### Task statement
Reproduce every line of the data below word for word.

▼

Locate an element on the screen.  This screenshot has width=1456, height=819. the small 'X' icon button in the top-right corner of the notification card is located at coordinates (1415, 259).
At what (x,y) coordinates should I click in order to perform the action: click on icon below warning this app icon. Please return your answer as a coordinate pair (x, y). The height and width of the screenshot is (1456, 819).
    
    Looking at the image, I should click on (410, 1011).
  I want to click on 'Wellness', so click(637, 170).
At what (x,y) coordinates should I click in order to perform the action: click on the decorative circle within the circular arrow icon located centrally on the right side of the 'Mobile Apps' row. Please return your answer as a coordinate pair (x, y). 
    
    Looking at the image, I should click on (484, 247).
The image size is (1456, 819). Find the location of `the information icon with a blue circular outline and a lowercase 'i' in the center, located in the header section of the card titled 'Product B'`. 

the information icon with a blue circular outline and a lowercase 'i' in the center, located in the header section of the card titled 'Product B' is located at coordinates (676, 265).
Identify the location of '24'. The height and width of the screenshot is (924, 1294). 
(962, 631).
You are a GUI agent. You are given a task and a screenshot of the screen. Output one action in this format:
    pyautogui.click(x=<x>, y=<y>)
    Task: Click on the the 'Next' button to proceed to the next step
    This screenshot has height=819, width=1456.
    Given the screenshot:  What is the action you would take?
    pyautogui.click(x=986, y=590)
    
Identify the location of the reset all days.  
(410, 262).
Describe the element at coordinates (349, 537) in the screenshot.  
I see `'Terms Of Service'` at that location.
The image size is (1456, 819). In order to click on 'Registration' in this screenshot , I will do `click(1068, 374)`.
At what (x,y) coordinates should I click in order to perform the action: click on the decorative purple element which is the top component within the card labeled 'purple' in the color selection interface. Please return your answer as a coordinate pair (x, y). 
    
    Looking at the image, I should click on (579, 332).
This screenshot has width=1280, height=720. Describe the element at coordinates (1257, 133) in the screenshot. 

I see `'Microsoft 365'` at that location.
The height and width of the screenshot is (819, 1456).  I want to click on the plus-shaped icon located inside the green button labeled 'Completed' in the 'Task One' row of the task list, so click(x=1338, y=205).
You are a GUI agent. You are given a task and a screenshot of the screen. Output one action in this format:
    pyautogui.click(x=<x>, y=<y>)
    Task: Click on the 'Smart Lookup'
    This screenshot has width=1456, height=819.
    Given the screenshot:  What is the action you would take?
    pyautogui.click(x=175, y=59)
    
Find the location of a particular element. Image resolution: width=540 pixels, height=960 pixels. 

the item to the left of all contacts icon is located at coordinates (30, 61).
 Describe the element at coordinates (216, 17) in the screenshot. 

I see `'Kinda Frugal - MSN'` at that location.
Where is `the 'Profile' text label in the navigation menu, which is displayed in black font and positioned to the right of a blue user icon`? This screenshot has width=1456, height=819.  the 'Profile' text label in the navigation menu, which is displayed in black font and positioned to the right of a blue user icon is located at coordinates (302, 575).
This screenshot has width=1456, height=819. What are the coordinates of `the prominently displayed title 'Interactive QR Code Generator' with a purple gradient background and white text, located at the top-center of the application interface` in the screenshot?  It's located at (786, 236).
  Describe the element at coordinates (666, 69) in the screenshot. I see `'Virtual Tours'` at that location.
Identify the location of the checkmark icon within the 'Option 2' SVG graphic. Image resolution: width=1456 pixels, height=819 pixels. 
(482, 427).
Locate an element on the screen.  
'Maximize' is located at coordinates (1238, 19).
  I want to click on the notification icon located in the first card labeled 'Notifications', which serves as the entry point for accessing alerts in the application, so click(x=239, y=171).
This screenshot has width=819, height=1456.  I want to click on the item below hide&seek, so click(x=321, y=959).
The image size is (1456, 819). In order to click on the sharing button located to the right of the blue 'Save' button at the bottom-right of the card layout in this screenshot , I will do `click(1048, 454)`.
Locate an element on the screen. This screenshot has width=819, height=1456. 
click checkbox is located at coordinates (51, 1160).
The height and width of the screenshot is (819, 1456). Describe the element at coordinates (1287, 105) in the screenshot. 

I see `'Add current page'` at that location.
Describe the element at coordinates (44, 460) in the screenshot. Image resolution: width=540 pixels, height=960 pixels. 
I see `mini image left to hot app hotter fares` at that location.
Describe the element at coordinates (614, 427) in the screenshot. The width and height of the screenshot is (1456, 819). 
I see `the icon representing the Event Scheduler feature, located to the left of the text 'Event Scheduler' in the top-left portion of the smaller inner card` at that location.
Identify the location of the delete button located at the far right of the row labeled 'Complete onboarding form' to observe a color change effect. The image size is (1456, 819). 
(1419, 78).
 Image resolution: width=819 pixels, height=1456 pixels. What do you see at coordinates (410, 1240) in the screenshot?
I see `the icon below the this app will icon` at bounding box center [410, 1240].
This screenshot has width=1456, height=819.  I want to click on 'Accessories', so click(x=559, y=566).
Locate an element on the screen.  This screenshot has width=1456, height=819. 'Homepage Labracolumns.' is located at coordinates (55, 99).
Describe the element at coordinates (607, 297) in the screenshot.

▲

### The completed task
Locate an element on the screen.  This screenshot has width=1456, height=819. the small 'X' icon button in the top-right corner of the notification card is located at coordinates (1415, 259).
At what (x,y) coordinates should I click in order to perform the action: click on icon below warning this app icon. Please return your answer as a coordinate pair (x, y). The height and width of the screenshot is (1456, 819).
    
    Looking at the image, I should click on (410, 1011).
  I want to click on 'Wellness', so click(637, 170).
At what (x,y) coordinates should I click in order to perform the action: click on the decorative circle within the circular arrow icon located centrally on the right side of the 'Mobile Apps' row. Please return your answer as a coordinate pair (x, y). 
    
    Looking at the image, I should click on (484, 247).
The image size is (1456, 819). Find the location of `the information icon with a blue circular outline and a lowercase 'i' in the center, located in the header section of the card titled 'Product B'`. 

the information icon with a blue circular outline and a lowercase 'i' in the center, located in the header section of the card titled 'Product B' is located at coordinates (676, 265).
Identify the location of '24'. The height and width of the screenshot is (924, 1294). 
(962, 631).
You are a GUI agent. You are given a task and a screenshot of the screen. Output one action in this format:
    pyautogui.click(x=<x>, y=<y>)
    Task: Click on the the 'Next' button to proceed to the next step
    This screenshot has height=819, width=1456.
    Given the screenshot:  What is the action you would take?
    pyautogui.click(x=986, y=590)
    
Identify the location of the reset all days.  
(410, 262).
Describe the element at coordinates (349, 537) in the screenshot.  
I see `'Terms Of Service'` at that location.
The image size is (1456, 819). In order to click on 'Registration' in this screenshot , I will do `click(1068, 374)`.
At what (x,y) coordinates should I click in order to perform the action: click on the decorative purple element which is the top component within the card labeled 'purple' in the color selection interface. Please return your answer as a coordinate pair (x, y). 
    
    Looking at the image, I should click on (579, 332).
This screenshot has width=1280, height=720. Describe the element at coordinates (1257, 133) in the screenshot. 

I see `'Microsoft 365'` at that location.
The height and width of the screenshot is (819, 1456).  I want to click on the plus-shaped icon located inside the green button labeled 'Completed' in the 'Task One' row of the task list, so click(x=1338, y=205).
You are a GUI agent. You are given a task and a screenshot of the screen. Output one action in this format:
    pyautogui.click(x=<x>, y=<y>)
    Task: Click on the 'Smart Lookup'
    This screenshot has width=1456, height=819.
    Given the screenshot:  What is the action you would take?
    pyautogui.click(x=175, y=59)
    
Find the location of a particular element. Image resolution: width=540 pixels, height=960 pixels. 

the item to the left of all contacts icon is located at coordinates (30, 61).
 Describe the element at coordinates (216, 17) in the screenshot. 

I see `'Kinda Frugal - MSN'` at that location.
Where is `the 'Profile' text label in the navigation menu, which is displayed in black font and positioned to the right of a blue user icon`? This screenshot has width=1456, height=819.  the 'Profile' text label in the navigation menu, which is displayed in black font and positioned to the right of a blue user icon is located at coordinates (302, 575).
This screenshot has width=1456, height=819. What are the coordinates of `the prominently displayed title 'Interactive QR Code Generator' with a purple gradient background and white text, located at the top-center of the application interface` in the screenshot?  It's located at (786, 236).
  Describe the element at coordinates (666, 69) in the screenshot. I see `'Virtual Tours'` at that location.
Identify the location of the checkmark icon within the 'Option 2' SVG graphic. Image resolution: width=1456 pixels, height=819 pixels. 
(482, 427).
Locate an element on the screen.  
'Maximize' is located at coordinates (1238, 19).
  I want to click on the notification icon located in the first card labeled 'Notifications', which serves as the entry point for accessing alerts in the application, so click(x=239, y=171).
This screenshot has width=819, height=1456.  I want to click on the item below hide&seek, so click(x=321, y=959).
The image size is (1456, 819). In order to click on the sharing button located to the right of the blue 'Save' button at the bottom-right of the card layout in this screenshot , I will do `click(1048, 454)`.
Locate an element on the screen. This screenshot has width=819, height=1456. 
click checkbox is located at coordinates (51, 1160).
The height and width of the screenshot is (819, 1456). Describe the element at coordinates (1287, 105) in the screenshot. 

I see `'Add current page'` at that location.
Describe the element at coordinates (44, 460) in the screenshot. Image resolution: width=540 pixels, height=960 pixels. 
I see `mini image left to hot app hotter fares` at that location.
Describe the element at coordinates (614, 427) in the screenshot. The width and height of the screenshot is (1456, 819). 
I see `the icon representing the Event Scheduler feature, located to the left of the text 'Event Scheduler' in the top-left portion of the smaller inner card` at that location.
Identify the location of the delete button located at the far right of the row labeled 'Complete onboarding form' to observe a color change effect. The image size is (1456, 819). 
(1419, 78).
 Image resolution: width=819 pixels, height=1456 pixels. What do you see at coordinates (410, 1240) in the screenshot?
I see `the icon below the this app will icon` at bounding box center [410, 1240].
This screenshot has width=1456, height=819.  I want to click on 'Accessories', so click(x=559, y=566).
Locate an element on the screen.  This screenshot has width=1456, height=819. 'Homepage Labracolumns.' is located at coordinates (55, 99).
Describe the element at coordinates (607, 297) in the screenshot.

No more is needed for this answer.